# WRITTEN EXERCISE:
Please count the lines in the rows below that contain the string "pixels" with matching case, and give only the number.

# WORKING DATA:
'''
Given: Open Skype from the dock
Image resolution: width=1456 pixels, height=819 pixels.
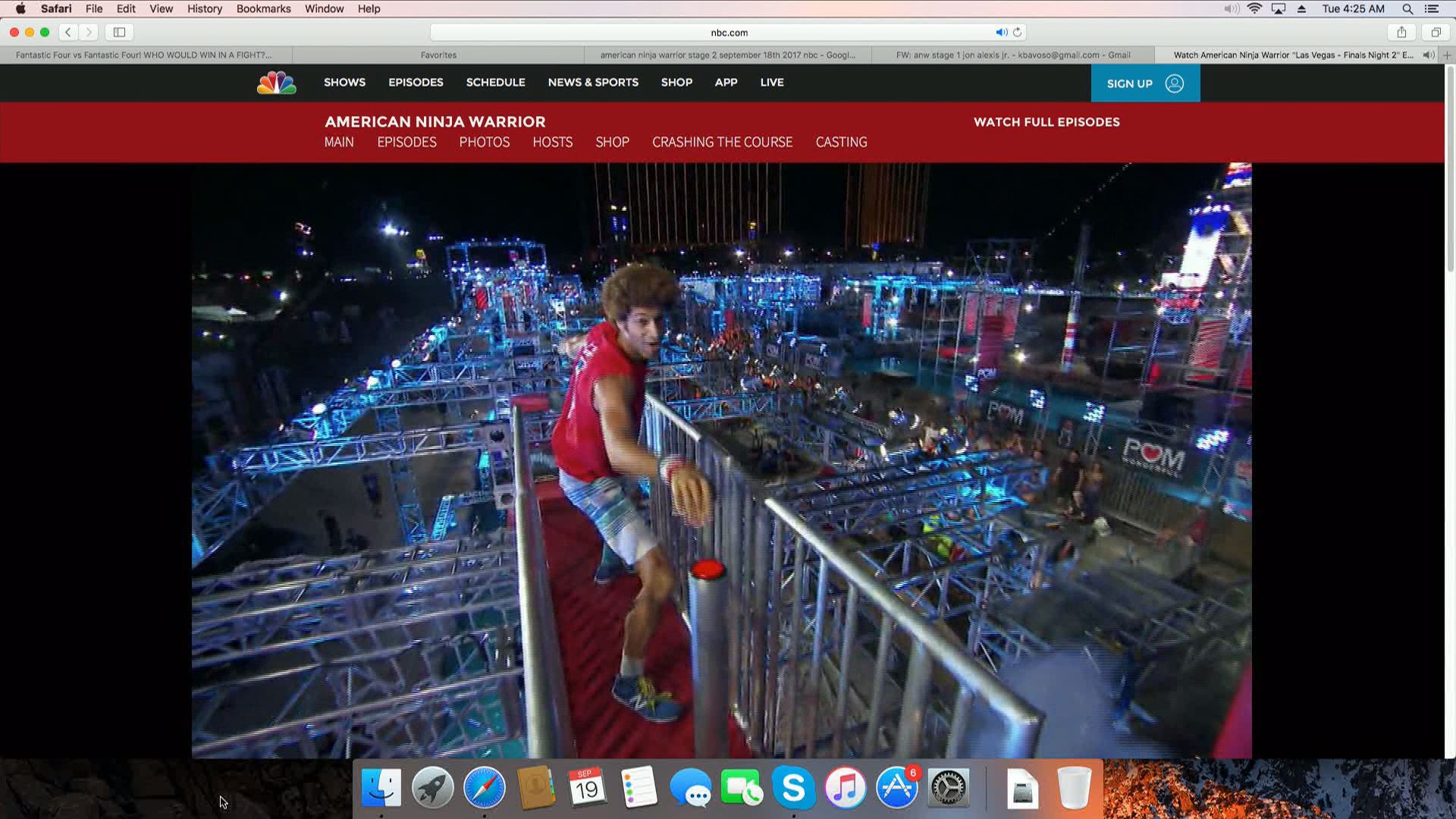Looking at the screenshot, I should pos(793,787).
'''
'''
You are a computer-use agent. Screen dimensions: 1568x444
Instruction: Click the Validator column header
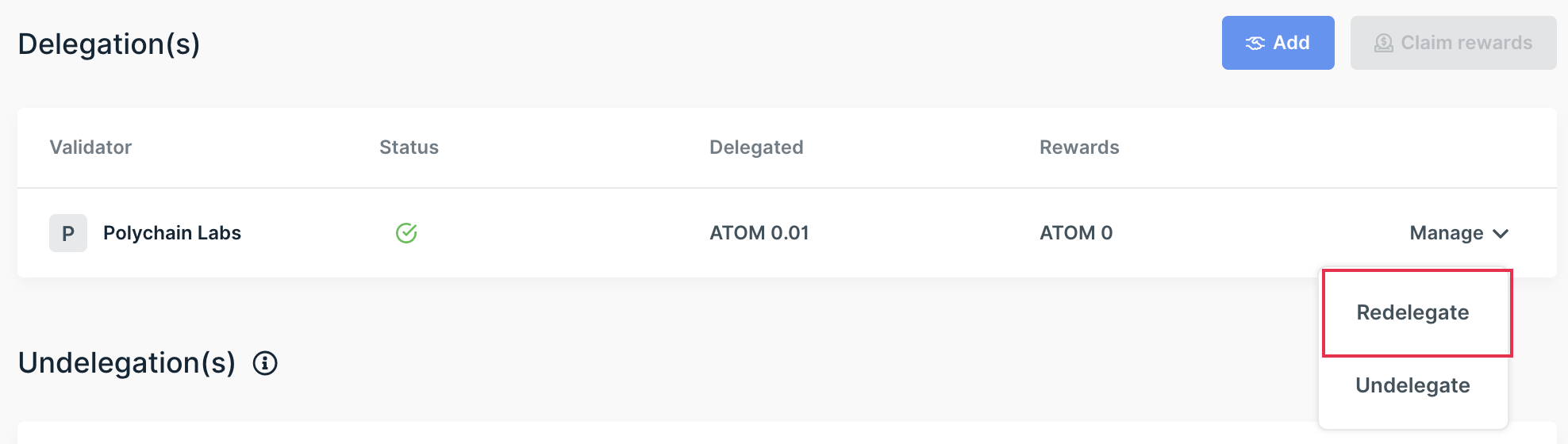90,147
'''
'''
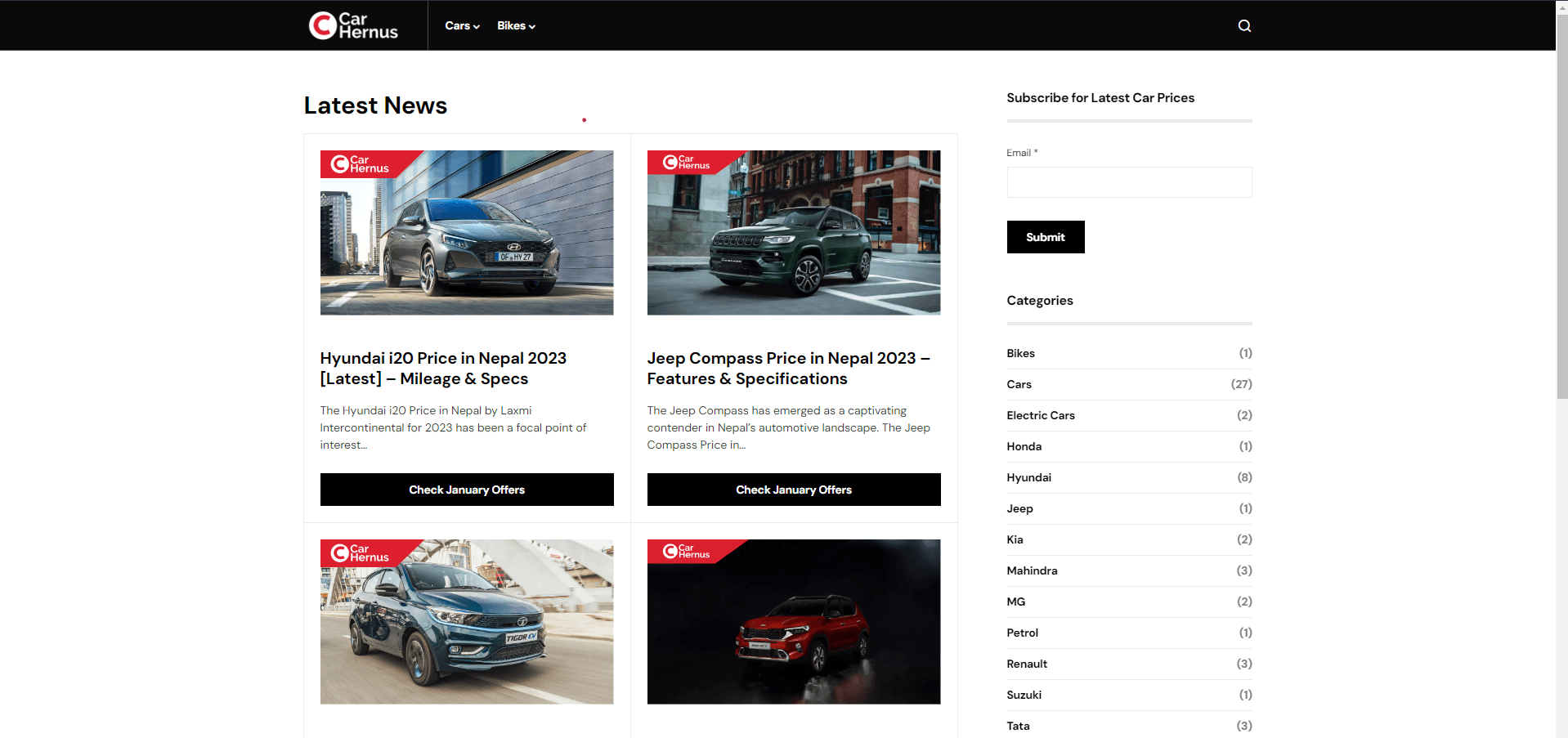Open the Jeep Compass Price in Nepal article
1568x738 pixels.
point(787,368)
'''
# RESPONSE TO THIS EXERCISE:
2